Fellow columnist Orville Taylor ought to be commended for writing on a subject related to the office of national hero in 'Were all our heroes really heroic?' (Sunday Gleaner, October 14, 2012) in which he questioned whether most of our national heroes were fit and proper to assume that status.
However, Taylor's thesis suggests that the criterion for being made a national hero should be that one would gain little or no benefit from one's agitation.
"Heroes make self-sacrifices for others to gain, with little or nothing in it for them." This could be problematic. It would exclude persons such as Nelson Mandela, South Africa freedom fighter, Martin Luther King, US civil-rights leader, and Mahatma Gandhi, Indian non-violent activist. All three would have benefited from their movements.
In fact, Taylor's only hero George William Gordon would not even make the cut based on that criterion.
Taylor still insists on refusing to recognise the pivotal role that the Native Baptists played in Gordon's election to the House of Assembly.
However, a nuh me sey suh, but Gordon gave credit to them.
Gad Heuman, British historian, in his book Killing Time, said Gordon lost the 1862 elections for St Thomas. However, Gordon won the subsequent election in 1864 with the help of Paul Bogle as his campaign manager.
Interestingly, if my memory serves me right, the number of persons who voted in that election was 104.

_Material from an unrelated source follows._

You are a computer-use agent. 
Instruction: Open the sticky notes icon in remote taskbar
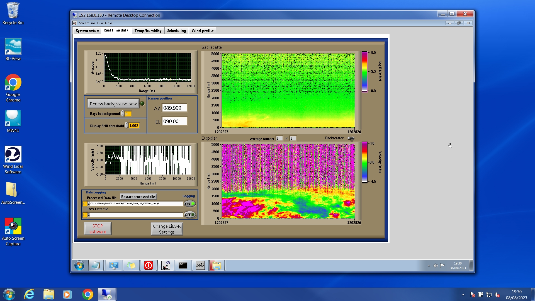[x=131, y=265]
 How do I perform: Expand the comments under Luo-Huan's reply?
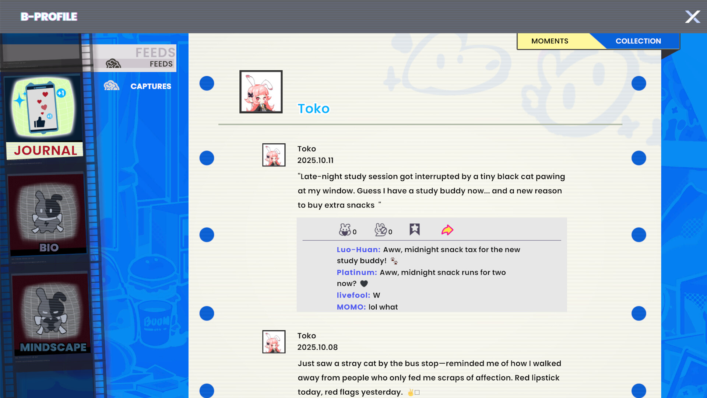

Taylor questions Sam Sharpe being a national hero. He said, "The question would be, was Sharpe's uprising an attempt to secure his freedom or that of others ... ? How different was his riot from that of prisoners with life sentences who lead violent outbreaks."
Taylor, known for his jokes, is taking a joke too far. Sharpe was a believer in the equality of all human beings, a value not common then among the Europeans, not even the missionaries. The Anti-Slavery Society which was formed in 1823 did not oppose slavery based on equality of all races, but rather on the harsh treatment of the enslaved.
Sharpe's position was visionary when he said, "The whites had no more right to hold black people in slavery than the black people had to make white people slaves." Therefore, his position would prevent Africans from enslaving Europeans, which showed that his movement was not selfish but would benefit others not of his race.
Truly, Sharpe is fit and proper to be a national hero.